The puckered skin was pink and shiny where the bullet had entered. “That must have been scary,” I said.

“It was kinda in the line of duty, you know? Part of the job.” He looked down, then up again, his face brightening.

“You like dogs?”

“Sure.”

“My brother, he has this big place. An old farm in Stittsville. About twenty miles west of here. That’s where I was, you know, that night? He raises dogs. A whole bunch of them is gonna have babies in a few weeks. I could get you one if you want.”

“Oh?”

“They’re real good watchdogs. Pit bulls. Cutest puppies I ever seen. Just let me know and I’ll arrange it like that.” Jack snapped his fingers. “He’s got some shepherds too. But you got to learn German to have one of them. Sitz. Halt. Shit like that. It’s all they understand.”

After that, whenever we met I was friendly and polite.

I tried to avoid thinking about my accident. The four-lane highway between Ottawa and Montreal. Ten o’clock Sunday night. On our way for a week-long hiking trip in the mountains. What if we’d stayed home and left the next morning? What if I’d insisted we stop for coffee just minutes before?

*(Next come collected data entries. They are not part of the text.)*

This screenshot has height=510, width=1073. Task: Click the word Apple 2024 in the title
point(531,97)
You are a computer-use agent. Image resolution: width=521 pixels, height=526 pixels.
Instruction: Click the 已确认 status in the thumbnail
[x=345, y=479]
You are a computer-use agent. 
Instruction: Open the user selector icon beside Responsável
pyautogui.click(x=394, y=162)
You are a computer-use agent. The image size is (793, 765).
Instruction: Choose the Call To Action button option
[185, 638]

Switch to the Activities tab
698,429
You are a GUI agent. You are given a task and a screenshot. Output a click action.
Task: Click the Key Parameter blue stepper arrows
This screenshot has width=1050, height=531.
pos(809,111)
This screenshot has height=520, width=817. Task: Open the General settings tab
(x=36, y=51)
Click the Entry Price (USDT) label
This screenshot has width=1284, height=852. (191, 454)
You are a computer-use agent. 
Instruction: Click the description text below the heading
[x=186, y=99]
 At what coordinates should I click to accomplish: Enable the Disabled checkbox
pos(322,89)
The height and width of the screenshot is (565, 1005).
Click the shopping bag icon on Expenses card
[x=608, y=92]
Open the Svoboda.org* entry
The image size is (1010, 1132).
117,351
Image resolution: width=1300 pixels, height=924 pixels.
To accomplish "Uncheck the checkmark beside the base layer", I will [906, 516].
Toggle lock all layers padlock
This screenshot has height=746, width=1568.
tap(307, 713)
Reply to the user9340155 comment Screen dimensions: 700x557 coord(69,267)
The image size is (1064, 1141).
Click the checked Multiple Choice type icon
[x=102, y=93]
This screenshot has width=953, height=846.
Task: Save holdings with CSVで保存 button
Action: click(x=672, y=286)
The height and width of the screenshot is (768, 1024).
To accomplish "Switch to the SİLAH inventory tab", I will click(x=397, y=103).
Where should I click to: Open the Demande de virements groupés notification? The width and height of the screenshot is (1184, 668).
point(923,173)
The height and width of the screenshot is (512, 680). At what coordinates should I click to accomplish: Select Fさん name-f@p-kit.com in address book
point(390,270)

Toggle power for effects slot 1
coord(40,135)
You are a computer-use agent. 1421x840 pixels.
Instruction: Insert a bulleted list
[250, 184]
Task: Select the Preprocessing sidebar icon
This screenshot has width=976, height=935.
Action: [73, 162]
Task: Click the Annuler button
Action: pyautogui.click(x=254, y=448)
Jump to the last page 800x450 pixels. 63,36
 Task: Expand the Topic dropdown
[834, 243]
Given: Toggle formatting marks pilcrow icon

Midnight and I was struggling with sleep, still disrupted by my ex-husband’s visit earlier that evening. I couldn’t ask him why, if he really wanted to be with me again—maybe we’ll still have kids together someday—he’d just put a down payment on a condo with a bedroom loft. When he was with me, he wanted to escape, but when we were apart, he wanted me back. Two years since we’d separated and still this back and forth.

I had to stop thinking about him, to steel myself, focus on recovery.

Maybe a couple of Gravol would help me sleep. I pressed the call bell for the nurse.

A few minutes later a tall beefy nurse entered the room. I didn’t recognize her.

“Two Gravol for you, right?” She leaned over me and tugged the cord to turn on the light above the bed. Her foul breath, the wiry dark hairs on her upper lip, the blackheads across the bridge of her nose repulsed me.

“I take them crushed with jam. There’s some packets on top of the cabinet.”

“Who’s that? She’s so pretty.” The nurse pointed to the framed picture that my ex had given me that evening, a photo he’d taken of me seated on a seawall in Portugal, in a bright green sundress, smiling, tanned, my hair streaked blond by the sun, looking vital, vibrant, radiating health.

“That’s me.”

Really?” The nurse mixed the Gravol and jam.

“Can you give me the water jug?” I sipped the water and tried to swallow the jam and Gravol mixture without gagging.

She kept glancing between the photograph and me. “I can see it a bit, especially around the eyes.”

“I’m done. Can you turn out the light?”

“Is there anything else I can do for you?”

“No.” Just go. Get out.

“Sleep well.”

Whenever we met, Jack greeted me with lines like: Hey, sexy. How’s it going, sexy? At first I’d cringed. Propped in a chair, a lifeless body, the steel halo brace bolted to my head, caging a face swollen with purple and yellow bruises. With time, though, I tried to be less embarrassed, to accept his kindness. Jack’s comments belied an understanding that was beyond the nurses and staff, and until now even beyond me.

I moved my eyes to the photo and ran my tongue over my chipped bottom teeth, the only damage from the accident I could actually feel. I visualized myself, again in the green dress, strolling down a sunlit street, entering an office building, the elevator to the dentist’s office. Waiting in the chair for the procedure to begin, eager to receive the final repair.